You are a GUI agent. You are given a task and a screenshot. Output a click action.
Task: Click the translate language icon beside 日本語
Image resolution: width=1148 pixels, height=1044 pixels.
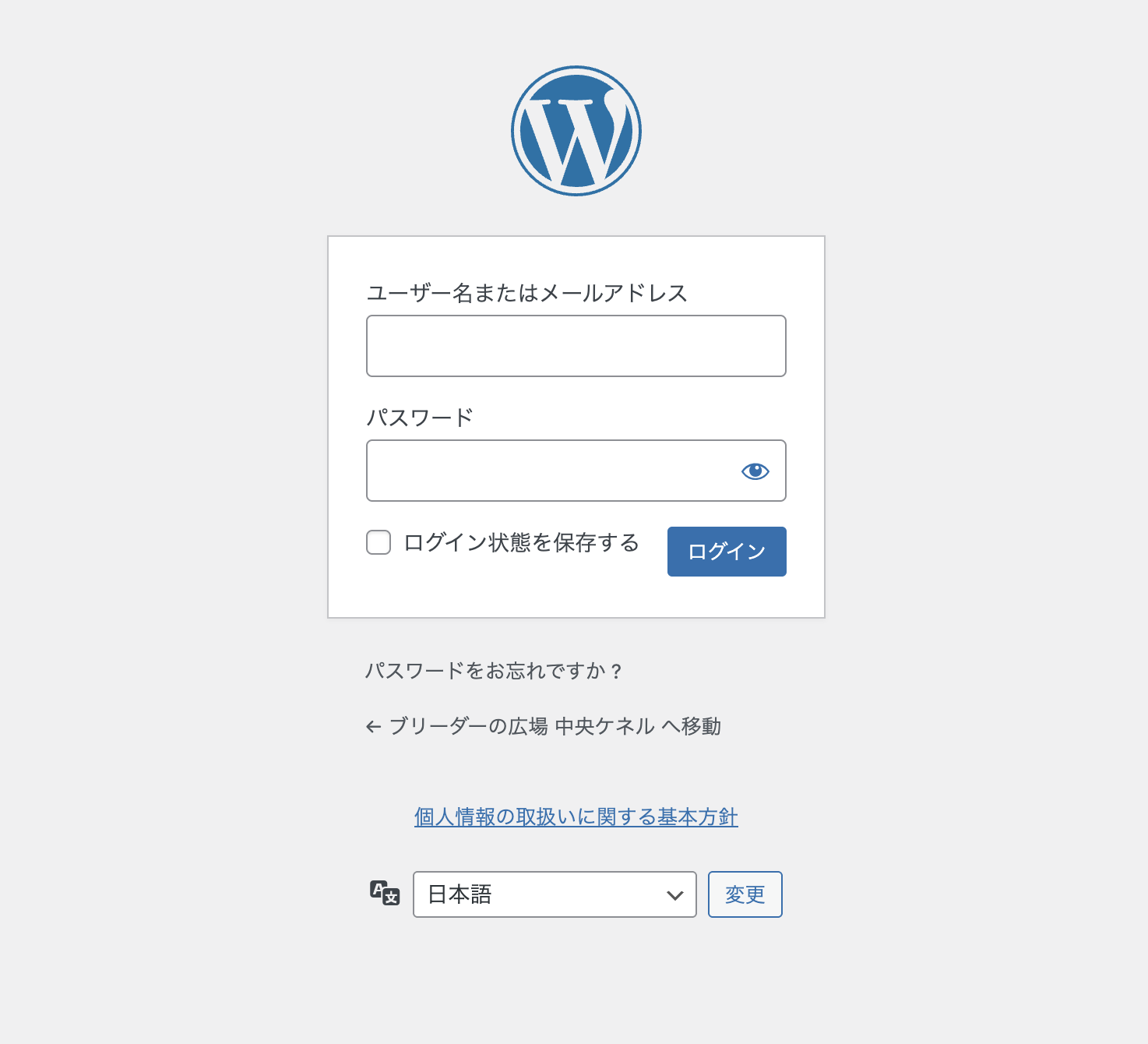385,893
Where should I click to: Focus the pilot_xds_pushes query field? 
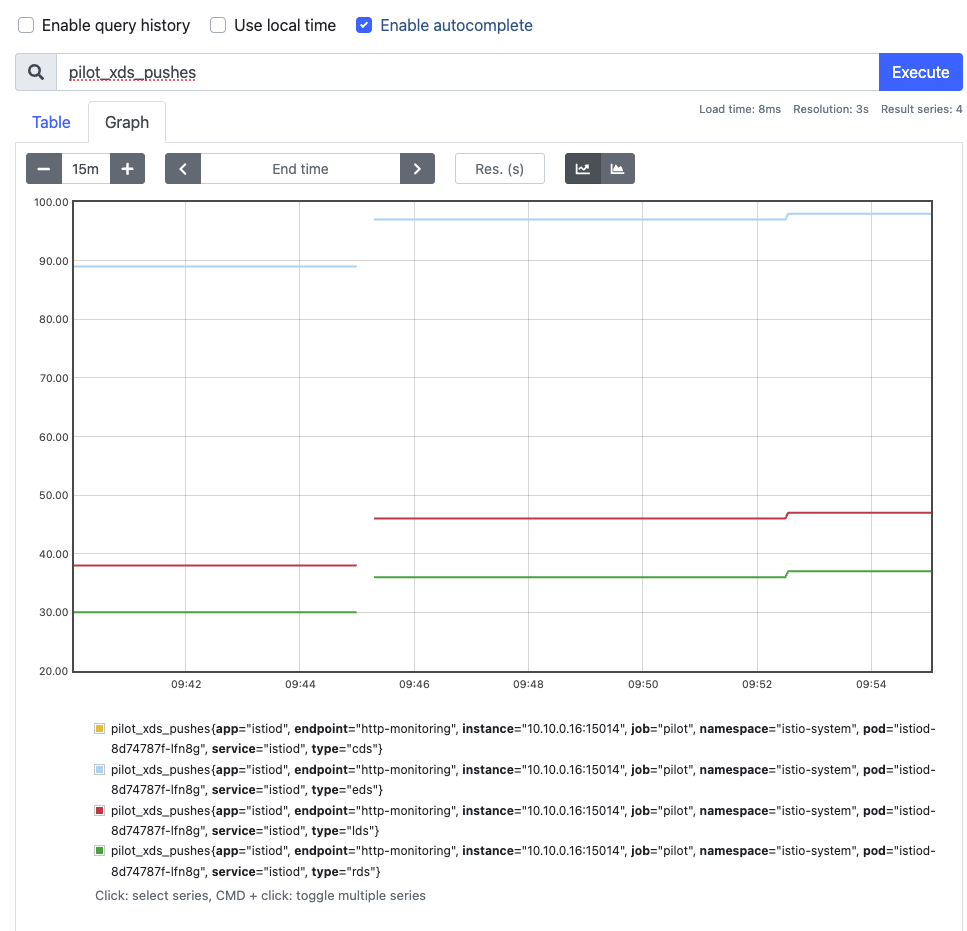click(467, 72)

THE PROBLEM> Format every line of the material above as a numbered list, skipping blank lines and leaving out the pictures.

EXERCISE SOLUTION>
1. You are a GUI agent. You are given a task and a screenshot. Output a click action.
2. Task: Click the translate language icon beside 日本語
3. Image resolution: width=1148 pixels, height=1044 pixels.
4. 385,893
5. Where should I click to: Focus the pilot_xds_pushes query field? 
6. click(467, 72)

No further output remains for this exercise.